The user's question was the catalyst. It challenged the assumption that the handle's data lifetime was monolithic. The assistant's response shows how to validate such a challenge: not by reasoning in the abstract, but by tracing the actual data access patterns in the code. The grep command is the tool, but the thinking is the methodology: enumerate what you know is needed, identify what you suspect might not be needed, and verify against the source.
In the subsequent messages (<msg id=3063-3064>), the assistant implemented the early deallocation by clearing the a/b/c vectors in prove_start immediately after the C++ call returned.
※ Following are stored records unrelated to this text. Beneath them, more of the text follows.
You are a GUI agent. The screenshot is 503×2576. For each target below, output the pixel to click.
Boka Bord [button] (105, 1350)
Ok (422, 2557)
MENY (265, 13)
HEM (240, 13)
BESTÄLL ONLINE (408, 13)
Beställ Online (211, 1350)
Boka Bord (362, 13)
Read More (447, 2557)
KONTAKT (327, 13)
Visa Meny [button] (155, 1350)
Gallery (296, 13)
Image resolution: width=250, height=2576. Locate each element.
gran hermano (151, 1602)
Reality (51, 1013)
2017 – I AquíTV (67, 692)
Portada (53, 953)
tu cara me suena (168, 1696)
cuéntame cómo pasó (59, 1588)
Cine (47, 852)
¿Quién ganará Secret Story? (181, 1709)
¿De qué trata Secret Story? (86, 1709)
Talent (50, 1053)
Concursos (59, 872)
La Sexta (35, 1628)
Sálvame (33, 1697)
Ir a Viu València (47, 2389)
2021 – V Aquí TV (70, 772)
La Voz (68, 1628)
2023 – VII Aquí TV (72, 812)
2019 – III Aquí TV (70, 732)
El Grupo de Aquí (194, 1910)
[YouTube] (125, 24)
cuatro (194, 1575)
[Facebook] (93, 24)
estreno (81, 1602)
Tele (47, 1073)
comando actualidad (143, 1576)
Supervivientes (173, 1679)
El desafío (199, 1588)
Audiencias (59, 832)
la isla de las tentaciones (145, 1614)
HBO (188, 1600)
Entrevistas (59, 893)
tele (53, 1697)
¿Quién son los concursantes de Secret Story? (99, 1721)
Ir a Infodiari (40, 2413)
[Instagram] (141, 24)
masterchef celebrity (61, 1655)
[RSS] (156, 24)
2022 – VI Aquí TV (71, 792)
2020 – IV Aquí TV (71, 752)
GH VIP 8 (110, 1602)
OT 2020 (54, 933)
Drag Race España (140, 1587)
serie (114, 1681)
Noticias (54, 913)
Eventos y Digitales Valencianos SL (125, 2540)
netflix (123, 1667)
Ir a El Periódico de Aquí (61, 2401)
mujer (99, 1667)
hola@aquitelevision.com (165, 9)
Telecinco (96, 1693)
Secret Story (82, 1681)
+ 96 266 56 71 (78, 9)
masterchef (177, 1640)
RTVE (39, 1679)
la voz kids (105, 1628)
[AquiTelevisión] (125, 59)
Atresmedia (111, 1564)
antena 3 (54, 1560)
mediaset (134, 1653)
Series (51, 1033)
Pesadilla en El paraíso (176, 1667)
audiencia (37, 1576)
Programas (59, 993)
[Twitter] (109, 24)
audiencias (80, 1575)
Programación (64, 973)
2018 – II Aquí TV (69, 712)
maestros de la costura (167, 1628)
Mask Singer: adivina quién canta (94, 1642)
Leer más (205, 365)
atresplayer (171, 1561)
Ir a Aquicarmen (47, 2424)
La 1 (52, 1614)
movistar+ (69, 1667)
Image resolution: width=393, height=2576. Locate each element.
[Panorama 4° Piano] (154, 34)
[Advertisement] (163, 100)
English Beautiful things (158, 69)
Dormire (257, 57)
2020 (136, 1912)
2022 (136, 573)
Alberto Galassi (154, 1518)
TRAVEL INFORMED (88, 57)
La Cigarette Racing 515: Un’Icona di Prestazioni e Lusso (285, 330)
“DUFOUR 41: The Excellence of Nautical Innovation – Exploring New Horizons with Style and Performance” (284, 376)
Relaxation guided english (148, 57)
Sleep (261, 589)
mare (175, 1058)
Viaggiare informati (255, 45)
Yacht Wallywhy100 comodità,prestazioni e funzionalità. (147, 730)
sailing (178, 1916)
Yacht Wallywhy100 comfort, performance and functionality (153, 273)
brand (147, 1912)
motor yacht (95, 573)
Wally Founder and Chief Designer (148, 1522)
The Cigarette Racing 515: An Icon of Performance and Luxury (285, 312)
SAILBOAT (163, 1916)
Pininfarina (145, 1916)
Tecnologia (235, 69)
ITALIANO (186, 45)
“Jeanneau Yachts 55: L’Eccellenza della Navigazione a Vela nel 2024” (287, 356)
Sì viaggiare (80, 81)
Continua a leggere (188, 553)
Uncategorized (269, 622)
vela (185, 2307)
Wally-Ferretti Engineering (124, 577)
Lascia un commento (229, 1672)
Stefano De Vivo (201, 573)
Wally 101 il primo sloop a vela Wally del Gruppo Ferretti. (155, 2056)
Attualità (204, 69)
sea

This freed ~12 GiB per partition — but, as later analysis in the chunk would reveal, this alone was insufficient to solve the OOM at pw=12. The deeper issue was a semaphore/channel capacity mismatch that allowed synthesized partitions to pile up. But the early a/b/c free was still a valuable optimization, reducing per-partition memory footprint and contributing to the eventual solution.
Conclusion
Message [msg 3058] is a masterclass in targeted investigation. It demonstrates how a single well-formed question — "can we free something early?" — leads to a precise code analysis that separates what we know is needed from what we assume is needed. The assistant's response shows the discipline of going to the source rather than guessing, the skill of formulating precise grep queries, and the systems-thinking ability to identify which data structures matter most (the ~12 GiB vectors vs. the ~4 GiB aux assignments vs. the ~48 MB density trackers). This message is the turning point where memory pressure in the Phase 12 pipeline shifted from a mysterious capacity ceiling to a concrete, actionable optimization target.